Но шли месяцы, и тревожные мысли возникали в голове все чаще, и все чаще просыпалась совесть. Эдиан уже не была той юной девушкой, которую Герберт сумел уговорить на все. Обретая свою магию, она обрела и некоторую мудрость. А мудрость заставляла смотреть правде в глаза.
А правда была в том, что Герберт ослеплен. Она знала, что ее дальновидный и проницательный ректор изредка бывает очень наивным. Эдиан же было достаточно взглянуть в глаза королю, когда Герберт ее представил, чтобы понять — этот молодой еще маг сделает все, чтобы захватить артефакт. Герберт для него — сильный, умелый инструмент. Он побаивается ректора, но обязательно найдет способ получить желаемое. Наверняка, внезапная смерть черного ректора будет как-то изящно подстроена, даже тень подозрений не падет на короля.

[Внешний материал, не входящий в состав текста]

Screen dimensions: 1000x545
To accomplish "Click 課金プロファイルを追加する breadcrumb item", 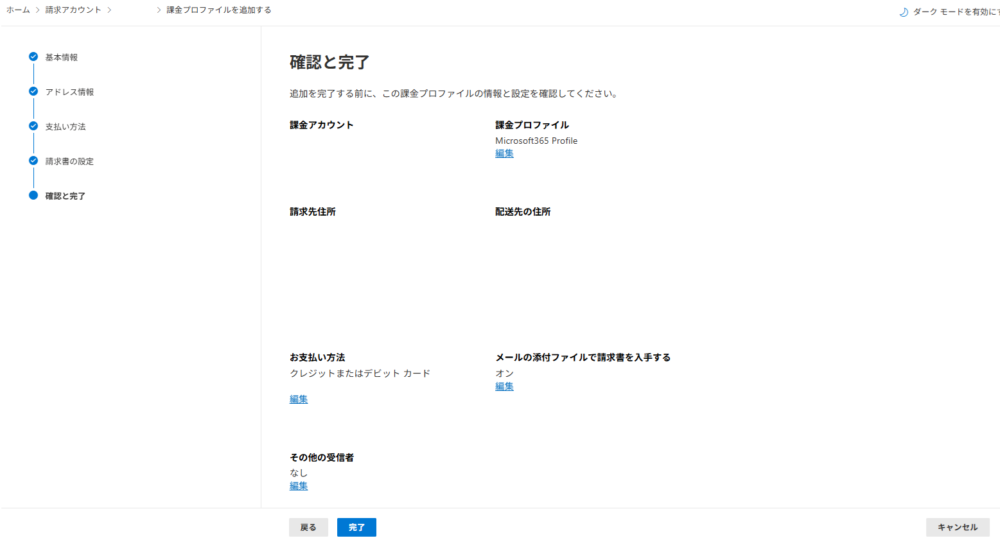I will coord(217,10).
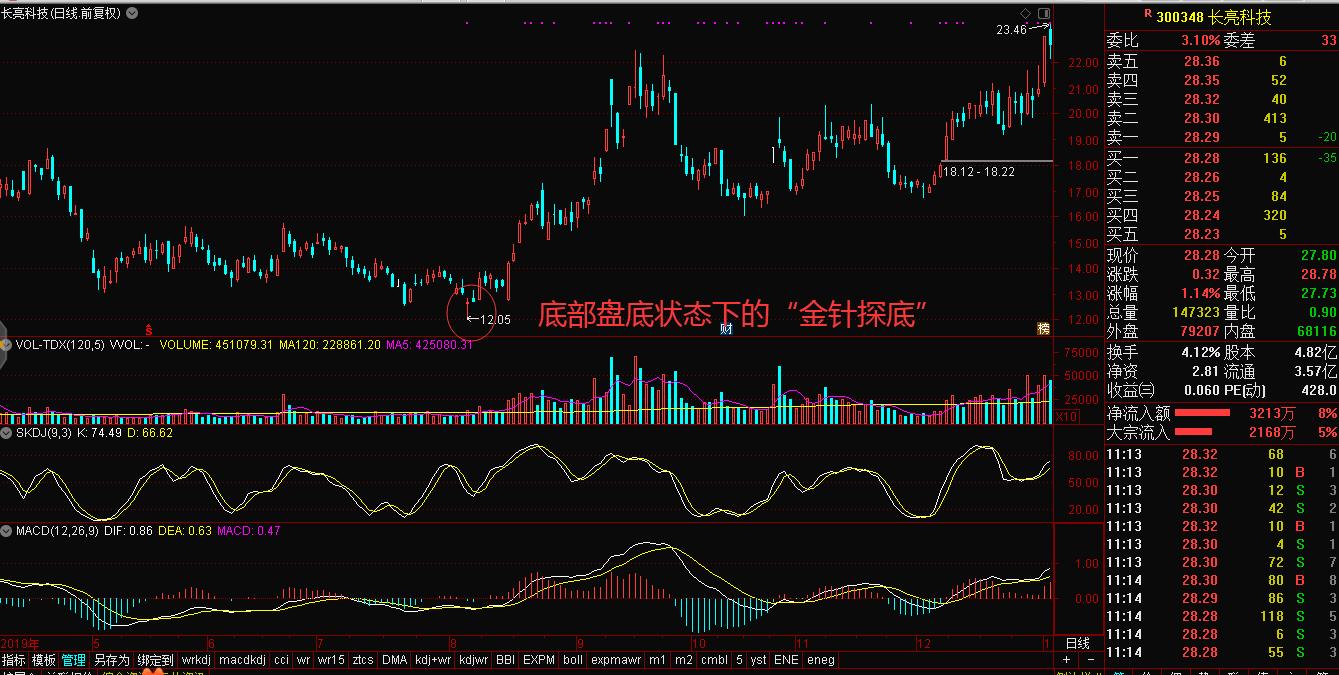The height and width of the screenshot is (675, 1339).
Task: Select the wrkdj indicator shortcut
Action: pos(196,660)
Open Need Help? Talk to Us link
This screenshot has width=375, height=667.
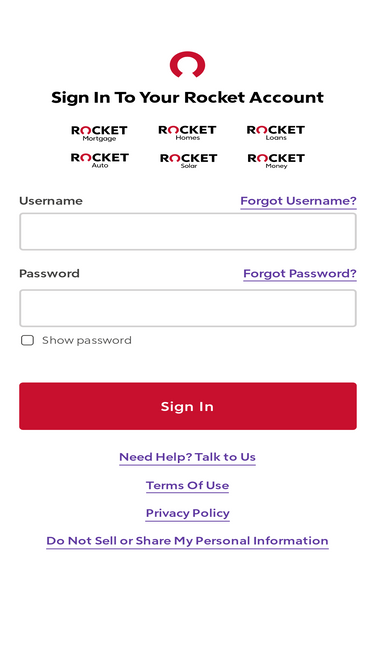tap(188, 457)
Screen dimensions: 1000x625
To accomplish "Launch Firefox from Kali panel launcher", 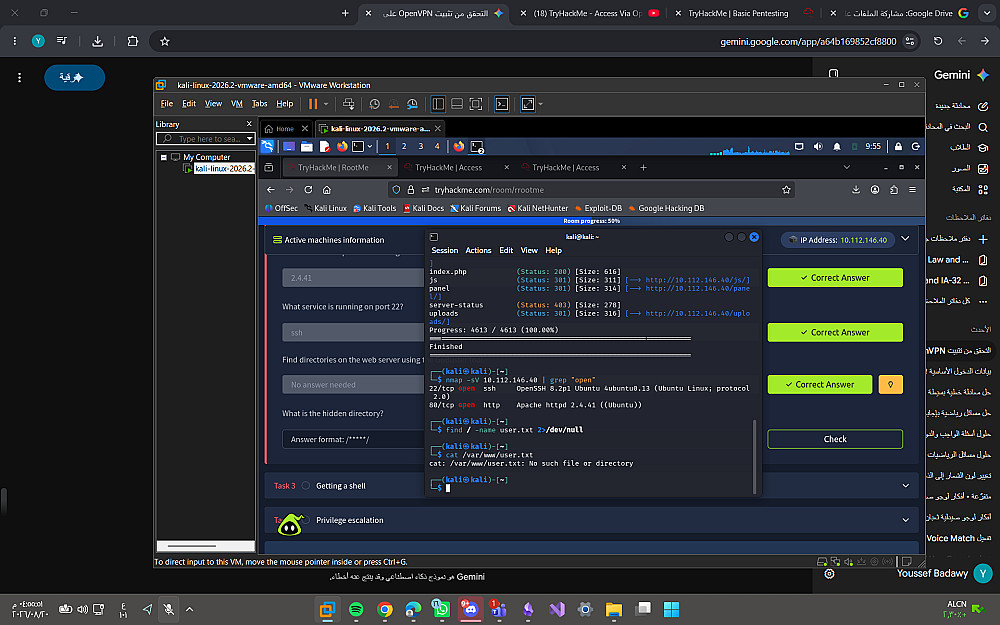I will (x=342, y=147).
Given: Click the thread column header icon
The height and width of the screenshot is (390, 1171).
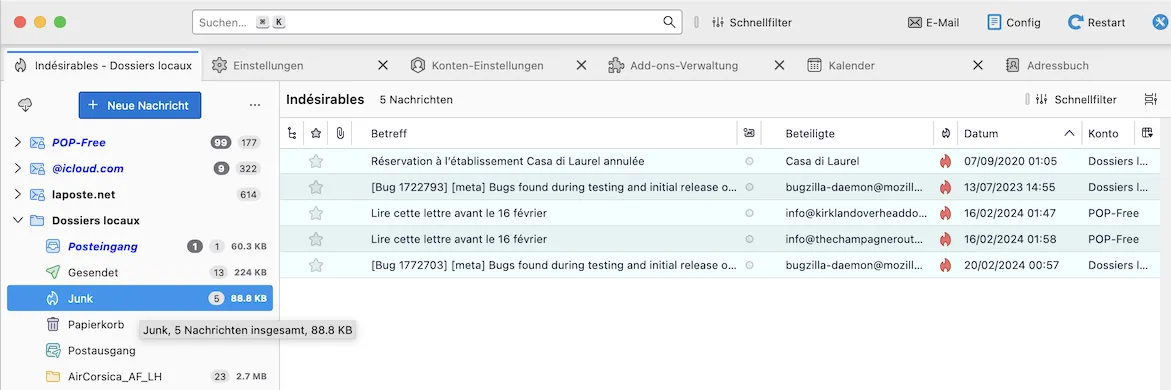Looking at the screenshot, I should pos(292,134).
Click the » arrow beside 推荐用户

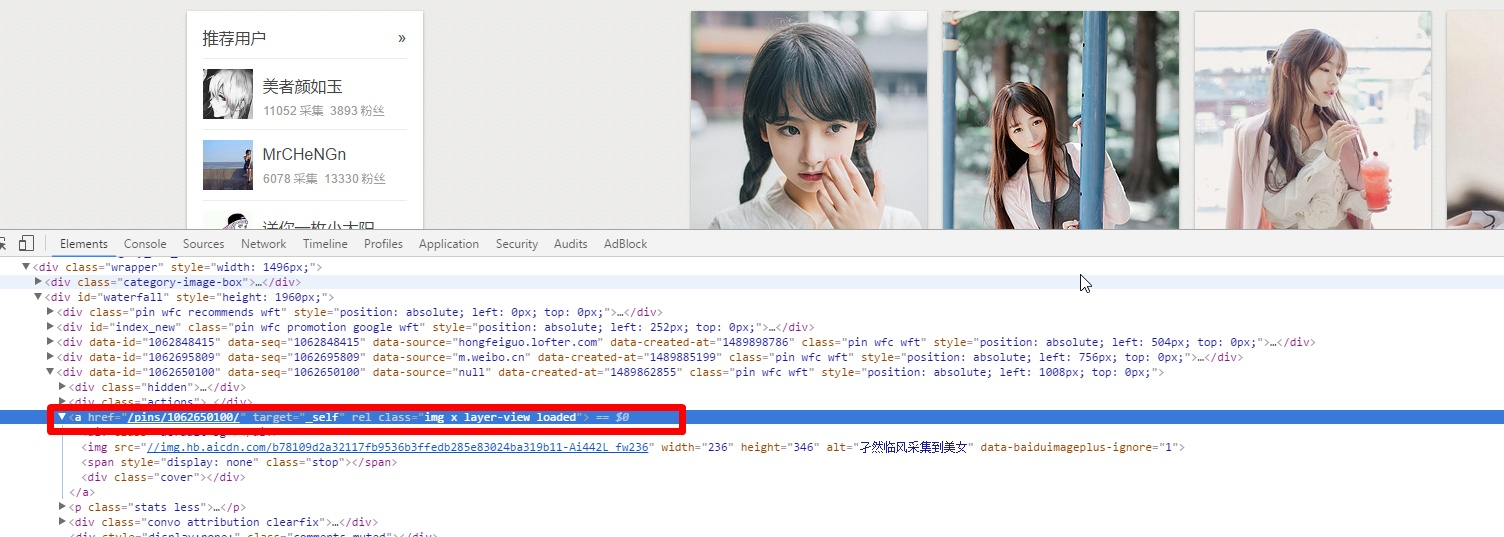pyautogui.click(x=402, y=38)
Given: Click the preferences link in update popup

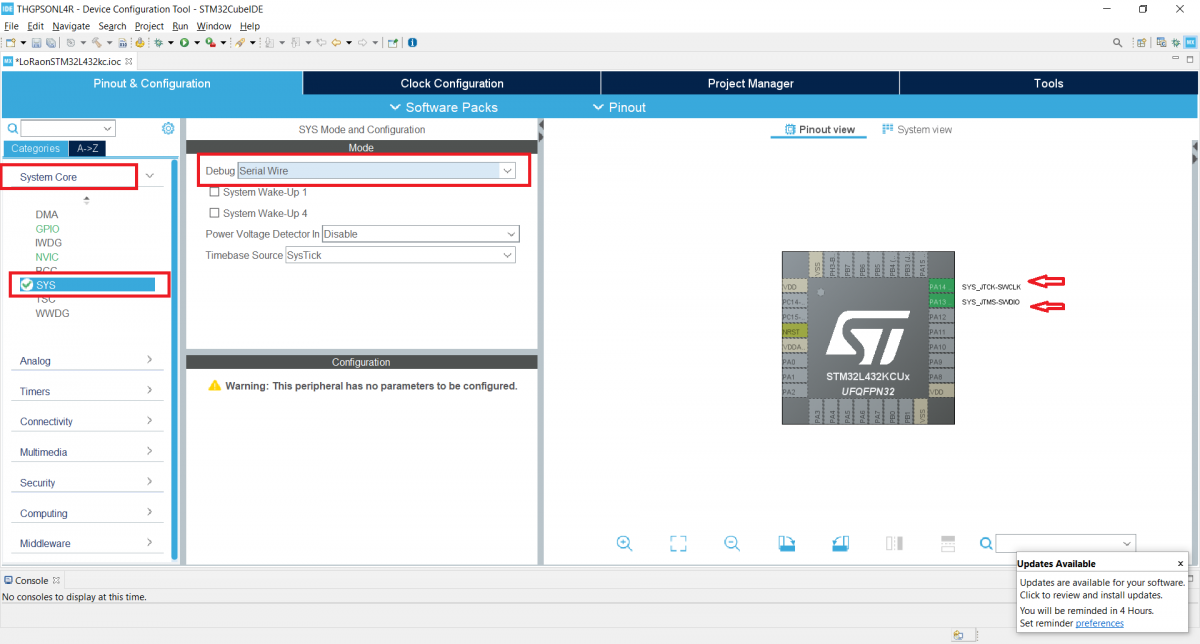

А артефакт окажется в руках не слишком опытного самодержца.
Эдиан не хотела отвечать за беды, что падут на мир из-за этого.
Но Герберт лишь смеялся, когда она ему об этом говорила, целовал и обещал, что все будет хорошо. Это в лучшем случае. Нередко он просто обрывал эти разговоры.
А Эдиан хотелось пристукнуть упрямца. Тем более, что не обязательно активировать артефакт! Есть и другой выход!
Нашла его Эдиан. Понимая, что переубедить Герберта не удается, Эдиан решила найти другой вариант, позволяющий достичь почти того же. Полгода назад она села за книги из тайного отсека библиотеки.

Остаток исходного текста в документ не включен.